自然灾害和网络灾害有很多的不同,其中最主要的一点就是,网络灾害是人为的,而非自然现象。黑客会不断改变其战术、技术以及攻击目标来击溃网络防线。Cyence公司认为,网络安全保险的难点在于理解对手的思维。该公司利用博弈论和行为经济学中的理论来对黑客攻击者的行为进行了建模分析。
对于保险公司来说,掌握数据的地理分布也是评估网络攻击的关键环节。BitSight是一家数字资产地图公司,他们为互联网虚拟资产的分布绘制地图,并会对拥有这些资产的组织进行安全评级。

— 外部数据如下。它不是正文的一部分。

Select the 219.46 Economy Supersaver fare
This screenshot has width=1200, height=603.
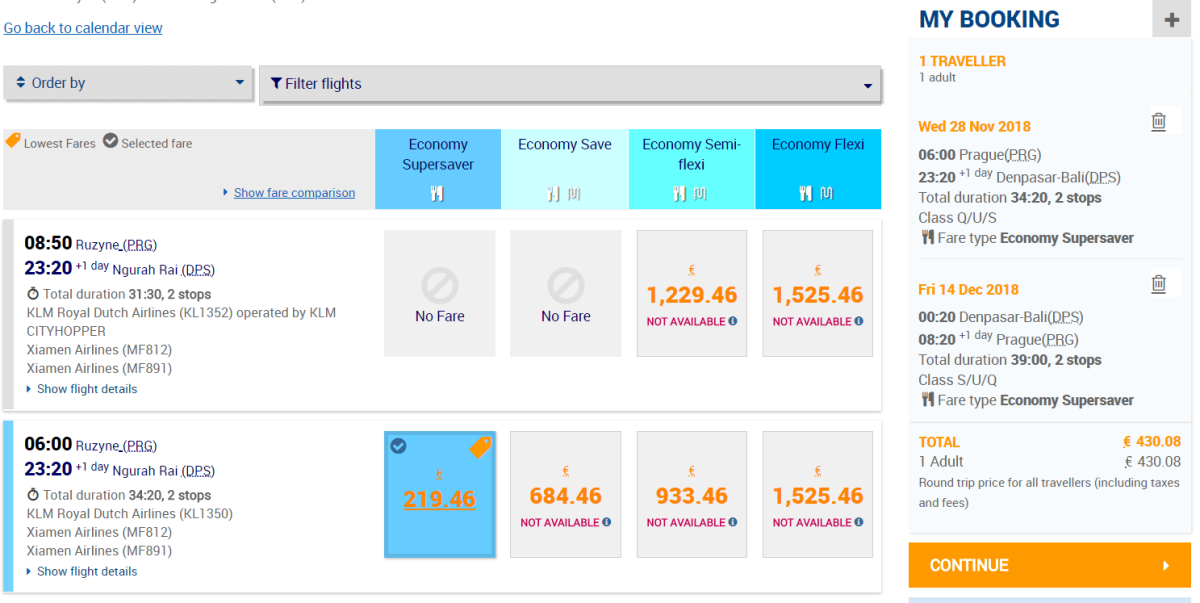point(439,499)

其首席技术官Stephen Boyer表示:“保险公司需要提前知道,那些有价值的数据存储在哪里,以及数据的主人是否配备了周全的保护措施。”
最后,保险公司还需要从1992年安德鲁飓风事件中吸取的一个教训是,不要为佛罗里达州海岸线上的所有人提供同一份保险。在网络安全险的情景下,就是调查清楚所有投保人面临的潜在风险是否一致,比如不要为所有使用亚马逊AWS(亚马逊公司旗下云计算服务平台)的公司都提供相同的保险服务,否则一旦亚马逊AWS遭到攻击,所有的客户都会进行理赔。